Can you write what comes next in the forum thread below about guilt-inducing Facebook posts, picking up after its last comment?

### PAGE TEXT
__________________________________________________
Skittlesandbeer · 15/03/2018 02:13

I just had this situation!

I got sick of the acceleration of this kind of thing from one FB friend...once in a while ok, but not every week.

I replied (publicly) ‘Julie, I don’t want you to think I’m ignoring you, but I have a personal policy about these kinds of posts. I don’t think they’re as helpful to a good cause as people hope. I know your intentions are good. If you’d like to join me, I’ve just put myself on this register for cancer research participants. They really need more people involved, and it’s been a lovely experience so far! Happy day.’

I wish I could say I was ‘zen’ enough to just scroll past these posts, but this kind of weird guilt-inducing virtue-signalling really gets my goat.

By the way- she signed up, and I got several private messages from mutual friends applauding my stance. I think I’ll do it every time I see one of these (substituting a donation link maybe?), into the future.

Do I get my Grumpy Middle-aged Lady badge now?

PyongyangKipperbang · 15/03/2018 02:13

My Uncle ends to share these things but I forgive him as he spends most of his time looking after my seriously ill Aunt. FB is as much social itneraction as he gets most days due to location and the naure of her illness.

Everyone else gets 2 strikes and they are out.

Cavender · 15/03/2018 02:17

All these kind of posts are manipulative and virtue signalling.

I ignore them but think less of anyone who posts them.
__________________________________________________
### RAW DATA
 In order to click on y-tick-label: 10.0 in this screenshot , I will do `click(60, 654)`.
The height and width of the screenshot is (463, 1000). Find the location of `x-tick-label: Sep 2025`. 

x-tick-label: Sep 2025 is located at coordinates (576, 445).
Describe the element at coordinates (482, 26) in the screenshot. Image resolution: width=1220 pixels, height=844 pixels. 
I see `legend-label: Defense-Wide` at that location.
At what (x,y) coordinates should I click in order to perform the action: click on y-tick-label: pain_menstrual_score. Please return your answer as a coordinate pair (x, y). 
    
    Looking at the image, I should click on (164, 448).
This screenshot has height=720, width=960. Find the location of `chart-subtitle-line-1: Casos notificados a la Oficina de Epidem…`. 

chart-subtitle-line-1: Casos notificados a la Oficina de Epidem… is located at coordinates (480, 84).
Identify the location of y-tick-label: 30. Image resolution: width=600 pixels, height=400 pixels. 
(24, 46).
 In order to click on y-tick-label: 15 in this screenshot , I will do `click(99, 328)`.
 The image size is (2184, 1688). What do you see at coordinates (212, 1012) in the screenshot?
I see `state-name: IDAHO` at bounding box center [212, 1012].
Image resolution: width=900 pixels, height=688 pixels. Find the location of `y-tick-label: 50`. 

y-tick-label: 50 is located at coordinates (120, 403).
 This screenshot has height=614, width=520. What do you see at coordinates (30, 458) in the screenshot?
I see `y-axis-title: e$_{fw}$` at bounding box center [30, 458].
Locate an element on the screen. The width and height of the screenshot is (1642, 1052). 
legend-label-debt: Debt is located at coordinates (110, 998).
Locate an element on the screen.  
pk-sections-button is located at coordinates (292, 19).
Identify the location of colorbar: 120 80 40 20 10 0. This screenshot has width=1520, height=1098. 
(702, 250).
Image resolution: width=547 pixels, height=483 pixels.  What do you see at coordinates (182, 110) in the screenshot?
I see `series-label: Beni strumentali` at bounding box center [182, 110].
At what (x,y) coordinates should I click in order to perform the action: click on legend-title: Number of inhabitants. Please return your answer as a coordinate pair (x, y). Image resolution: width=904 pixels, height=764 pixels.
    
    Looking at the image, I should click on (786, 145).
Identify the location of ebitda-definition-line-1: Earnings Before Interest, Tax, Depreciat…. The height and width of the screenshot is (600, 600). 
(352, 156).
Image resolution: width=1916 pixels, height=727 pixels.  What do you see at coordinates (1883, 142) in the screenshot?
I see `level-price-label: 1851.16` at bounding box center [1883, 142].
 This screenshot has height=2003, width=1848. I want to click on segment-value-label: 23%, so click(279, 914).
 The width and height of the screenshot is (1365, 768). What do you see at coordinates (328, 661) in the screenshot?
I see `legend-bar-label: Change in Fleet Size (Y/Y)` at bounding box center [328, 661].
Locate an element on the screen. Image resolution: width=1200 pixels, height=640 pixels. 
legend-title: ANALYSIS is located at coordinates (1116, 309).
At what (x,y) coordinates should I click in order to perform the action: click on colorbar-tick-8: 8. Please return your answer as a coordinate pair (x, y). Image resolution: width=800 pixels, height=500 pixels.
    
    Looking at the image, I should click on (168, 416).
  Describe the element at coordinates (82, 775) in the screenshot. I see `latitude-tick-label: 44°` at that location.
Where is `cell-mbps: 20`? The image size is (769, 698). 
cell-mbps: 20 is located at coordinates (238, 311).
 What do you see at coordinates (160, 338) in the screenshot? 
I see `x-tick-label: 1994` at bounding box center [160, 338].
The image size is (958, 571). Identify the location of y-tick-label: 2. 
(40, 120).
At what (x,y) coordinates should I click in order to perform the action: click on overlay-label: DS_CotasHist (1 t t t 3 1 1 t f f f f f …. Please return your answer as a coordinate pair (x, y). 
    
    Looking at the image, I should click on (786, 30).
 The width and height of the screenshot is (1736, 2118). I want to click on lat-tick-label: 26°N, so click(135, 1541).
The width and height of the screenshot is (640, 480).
__________________________________________________
### ANSWER BOX
newshmoo74 · 15/03/2018 02:37

Yanbu. I wouldn’t post this in a million years but I can’t sleep at the moment because In the morning I will find out if there is any possible treatment that will stop the progress of my cancer. I can’t fight I can only hope that I have options that give me more than a few months.

Greensleeves · 15/03/2018 02:41

I'm sorry you're going through that newschmoo, that must be unbelievably frightening Flowers

PyongyangKipperbang · 15/03/2018 02:43

Thinking of you Newshmoo and hoping you get some good news Flowers

Ivymaud · 15/03/2018 02:51

This reply has been deleted

Message withdrawn at poster's request.

Puffycat · 15/03/2018 03:06

I agree that these posts are shite and trite but I’d like to disagree about your opinion that someone with cancer is not in a battle.
Cancer is a battle. It’s a fight everyday. You have to stay strong and fight with everything you have to try and stay the person you were to the people you love and to yourself.
It’s an uphill battle and one that many lose.
I think the word battle is very apt.

PyongyangKipperbang · 15/03/2018 03:15

I couldnt disagree more.

Its not a battle anymore than a car accident or Parkinsons or a stroke is a battle.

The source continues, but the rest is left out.